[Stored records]
↓

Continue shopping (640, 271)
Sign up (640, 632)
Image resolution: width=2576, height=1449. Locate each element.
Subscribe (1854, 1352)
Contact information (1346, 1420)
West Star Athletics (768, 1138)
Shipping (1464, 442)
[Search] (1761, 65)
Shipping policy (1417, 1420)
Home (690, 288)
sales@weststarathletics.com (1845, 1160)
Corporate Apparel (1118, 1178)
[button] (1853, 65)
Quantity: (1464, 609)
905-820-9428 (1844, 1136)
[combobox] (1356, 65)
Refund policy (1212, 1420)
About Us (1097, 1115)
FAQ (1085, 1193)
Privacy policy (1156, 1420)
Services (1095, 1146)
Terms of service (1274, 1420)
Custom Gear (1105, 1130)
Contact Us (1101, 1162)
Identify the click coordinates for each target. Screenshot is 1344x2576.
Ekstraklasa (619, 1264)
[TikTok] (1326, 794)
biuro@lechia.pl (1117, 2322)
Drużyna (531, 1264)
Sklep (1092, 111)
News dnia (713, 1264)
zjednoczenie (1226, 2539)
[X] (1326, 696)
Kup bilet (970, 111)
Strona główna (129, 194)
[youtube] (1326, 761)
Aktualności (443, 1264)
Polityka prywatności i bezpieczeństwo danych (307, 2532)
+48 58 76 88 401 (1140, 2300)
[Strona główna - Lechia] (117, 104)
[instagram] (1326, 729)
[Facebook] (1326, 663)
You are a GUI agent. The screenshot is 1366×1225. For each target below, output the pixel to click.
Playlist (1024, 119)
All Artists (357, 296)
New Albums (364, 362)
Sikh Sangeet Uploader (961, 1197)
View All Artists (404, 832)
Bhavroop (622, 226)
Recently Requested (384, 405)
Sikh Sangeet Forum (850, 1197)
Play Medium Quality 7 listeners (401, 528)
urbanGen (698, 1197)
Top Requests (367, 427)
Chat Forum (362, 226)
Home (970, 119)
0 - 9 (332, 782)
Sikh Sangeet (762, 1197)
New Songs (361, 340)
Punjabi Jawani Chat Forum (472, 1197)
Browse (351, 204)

↑

TASK GOAL – Set down the entries verbatim, leaving none out.

SOLUTION BELOW –
Continue shopping (640, 271)
Sign up (640, 632)
Image resolution: width=2576, height=1449. Locate each element.
Subscribe (1854, 1352)
Contact information (1346, 1420)
West Star Athletics (768, 1138)
Shipping (1464, 442)
[Search] (1761, 65)
Shipping policy (1417, 1420)
Home (690, 288)
sales@weststarathletics.com (1845, 1160)
Corporate Apparel (1118, 1178)
[button] (1853, 65)
Quantity: (1464, 609)
905-820-9428 (1844, 1136)
[combobox] (1356, 65)
Refund policy (1212, 1420)
About Us (1097, 1115)
FAQ (1085, 1193)
Privacy policy (1156, 1420)
Services (1095, 1146)
Terms of service (1274, 1420)
Custom Gear (1105, 1130)
Contact Us (1101, 1162)
Identify the click coordinates for each target. Screenshot is 1344x2576.
Ekstraklasa (619, 1264)
[TikTok] (1326, 794)
biuro@lechia.pl (1117, 2322)
Drużyna (531, 1264)
Sklep (1092, 111)
News dnia (713, 1264)
zjednoczenie (1226, 2539)
[X] (1326, 696)
Kup bilet (970, 111)
Strona główna (129, 194)
[youtube] (1326, 761)
Aktualności (443, 1264)
Polityka prywatności i bezpieczeństwo danych (307, 2532)
+48 58 76 88 401 (1140, 2300)
[Strona główna - Lechia] (117, 104)
[instagram] (1326, 729)
[Facebook] (1326, 663)
You are a GUI agent. The screenshot is 1366×1225. For each target below, output the pixel to click.
Playlist (1024, 119)
All Artists (357, 296)
New Albums (364, 362)
Sikh Sangeet Uploader (961, 1197)
View All Artists (404, 832)
Bhavroop (622, 226)
Recently Requested (384, 405)
Sikh Sangeet Forum (850, 1197)
Play Medium Quality 7 listeners (401, 528)
urbanGen (698, 1197)
Top Requests (367, 427)
Chat Forum (362, 226)
Home (970, 119)
0 - 9 (332, 782)
Sikh Sangeet (762, 1197)
New Songs (361, 340)
Punjabi Jawani Chat Forum (472, 1197)
Browse (351, 204)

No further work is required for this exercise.